** Start TEXT BLOCK **

Data Science Interview: SQL, Stats & ML Guide
A complete guide to data science interviews — from SQL window functions and hypothesis testing to ML concepts and take-home projects.
Data science interviews are among the most demanding in tech, blending software engineering, statistics, and business thinking into a single process. This guide covers the full spectrum of data science interview questions you'll encounter — from SQL deep dives and probability puzzles to machine learning system design and product case studies.
What Data Science Interviews Test
Unlike pure software engineering loops, data science interviews evaluate a uniquely broad skill set. Expect four to six rounds covering:
- SQL & Data Manipulation — Complex queries with window functions, CTEs, and self-joins
- Statistics & Probability — Distributions, hypothesis testing, Bayesian reasoning, A/B test design
- Machine Learning — Algorithm explanations, trade-offs, end-to-end ML pipeline design
- Product Analytics / Business Case — Metric definition, metric investigation, data-driven solutions
- Coding — Python/R data manipulation, sometimes LeetCode-style problems
- Take-Home Project — Clean data, build a model, present findings
SQL Deep Dive: Window Functions, CTEs & Optimization
SQL is the universal language of data science interviews. If you've worked through our top 20 SQL interview questions, you have the foundations. Data science rounds push further.

** End TEXT BLOCK **
** Start DATA RECORDS **

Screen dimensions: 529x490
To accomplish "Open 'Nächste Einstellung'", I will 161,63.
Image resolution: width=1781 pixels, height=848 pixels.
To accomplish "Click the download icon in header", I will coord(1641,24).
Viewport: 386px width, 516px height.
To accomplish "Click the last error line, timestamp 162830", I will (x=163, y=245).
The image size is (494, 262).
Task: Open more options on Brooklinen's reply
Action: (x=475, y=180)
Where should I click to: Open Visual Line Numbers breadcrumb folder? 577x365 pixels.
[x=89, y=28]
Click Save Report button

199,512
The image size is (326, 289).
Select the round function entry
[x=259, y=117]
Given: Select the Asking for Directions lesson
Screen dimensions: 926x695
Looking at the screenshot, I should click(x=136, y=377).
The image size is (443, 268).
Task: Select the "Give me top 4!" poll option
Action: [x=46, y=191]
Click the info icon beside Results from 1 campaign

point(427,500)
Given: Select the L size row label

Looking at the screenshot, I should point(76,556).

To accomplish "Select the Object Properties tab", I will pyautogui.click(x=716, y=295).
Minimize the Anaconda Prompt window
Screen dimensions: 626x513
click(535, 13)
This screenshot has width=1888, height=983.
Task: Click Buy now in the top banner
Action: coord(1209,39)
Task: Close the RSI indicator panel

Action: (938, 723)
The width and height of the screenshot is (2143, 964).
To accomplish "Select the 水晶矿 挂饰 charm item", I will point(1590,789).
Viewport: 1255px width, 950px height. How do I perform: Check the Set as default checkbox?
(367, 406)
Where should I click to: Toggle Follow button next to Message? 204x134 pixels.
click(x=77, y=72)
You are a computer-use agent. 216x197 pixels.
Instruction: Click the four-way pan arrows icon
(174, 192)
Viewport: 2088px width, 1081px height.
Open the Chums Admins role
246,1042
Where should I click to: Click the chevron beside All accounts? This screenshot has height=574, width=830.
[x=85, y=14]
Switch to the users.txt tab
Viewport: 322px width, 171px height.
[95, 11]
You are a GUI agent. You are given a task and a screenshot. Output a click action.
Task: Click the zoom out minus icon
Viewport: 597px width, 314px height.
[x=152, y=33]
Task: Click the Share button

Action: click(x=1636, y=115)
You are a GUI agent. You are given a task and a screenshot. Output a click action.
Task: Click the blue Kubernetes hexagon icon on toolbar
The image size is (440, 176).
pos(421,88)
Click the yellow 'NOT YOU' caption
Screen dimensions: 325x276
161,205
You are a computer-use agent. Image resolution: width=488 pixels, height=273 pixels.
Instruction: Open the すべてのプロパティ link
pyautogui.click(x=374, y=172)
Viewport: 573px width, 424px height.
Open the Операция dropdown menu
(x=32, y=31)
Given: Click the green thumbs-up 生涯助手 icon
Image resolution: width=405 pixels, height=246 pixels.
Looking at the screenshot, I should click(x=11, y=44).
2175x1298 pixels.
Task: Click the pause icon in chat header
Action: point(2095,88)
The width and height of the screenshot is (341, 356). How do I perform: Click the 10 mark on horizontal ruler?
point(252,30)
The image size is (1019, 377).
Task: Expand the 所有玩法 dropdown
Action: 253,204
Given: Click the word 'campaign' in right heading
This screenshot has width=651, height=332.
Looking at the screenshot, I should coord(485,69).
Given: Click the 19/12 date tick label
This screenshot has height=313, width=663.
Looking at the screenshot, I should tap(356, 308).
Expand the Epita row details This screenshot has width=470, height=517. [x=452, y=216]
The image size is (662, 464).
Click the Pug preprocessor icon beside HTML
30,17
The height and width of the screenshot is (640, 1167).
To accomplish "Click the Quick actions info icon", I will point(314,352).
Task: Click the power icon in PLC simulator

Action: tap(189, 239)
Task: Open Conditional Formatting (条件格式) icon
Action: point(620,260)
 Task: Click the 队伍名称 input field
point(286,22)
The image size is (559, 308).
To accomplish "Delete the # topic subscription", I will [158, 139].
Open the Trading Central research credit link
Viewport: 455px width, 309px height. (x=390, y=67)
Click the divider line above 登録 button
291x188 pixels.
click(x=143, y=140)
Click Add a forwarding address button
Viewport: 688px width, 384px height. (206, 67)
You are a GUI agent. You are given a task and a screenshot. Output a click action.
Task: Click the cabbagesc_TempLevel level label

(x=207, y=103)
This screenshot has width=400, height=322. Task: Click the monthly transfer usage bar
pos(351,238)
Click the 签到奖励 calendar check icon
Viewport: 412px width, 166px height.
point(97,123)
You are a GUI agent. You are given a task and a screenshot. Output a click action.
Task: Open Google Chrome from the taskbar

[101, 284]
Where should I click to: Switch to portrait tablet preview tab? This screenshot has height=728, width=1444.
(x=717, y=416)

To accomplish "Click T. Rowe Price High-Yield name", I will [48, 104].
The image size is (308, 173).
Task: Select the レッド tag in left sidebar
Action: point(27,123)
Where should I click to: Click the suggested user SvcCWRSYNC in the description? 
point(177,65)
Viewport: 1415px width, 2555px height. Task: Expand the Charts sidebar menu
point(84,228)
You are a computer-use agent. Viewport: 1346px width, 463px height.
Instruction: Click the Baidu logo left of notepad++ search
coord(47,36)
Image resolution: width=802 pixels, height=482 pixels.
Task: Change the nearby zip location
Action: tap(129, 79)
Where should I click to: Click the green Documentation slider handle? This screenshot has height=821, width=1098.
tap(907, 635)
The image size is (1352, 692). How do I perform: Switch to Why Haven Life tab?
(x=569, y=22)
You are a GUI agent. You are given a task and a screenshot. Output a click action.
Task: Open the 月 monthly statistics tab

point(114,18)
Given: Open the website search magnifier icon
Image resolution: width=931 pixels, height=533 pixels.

** End DATA RECORDS **

Retype the stretch of the data science interview guide above from "Data Science Interview: SQL, Stats" through "and take-home projects.".

Data Science Interview: SQL, Stats & ML Guide
A complete guide to data science interviews — from SQL window functions and hypothesis testing to ML concepts and take-home projects.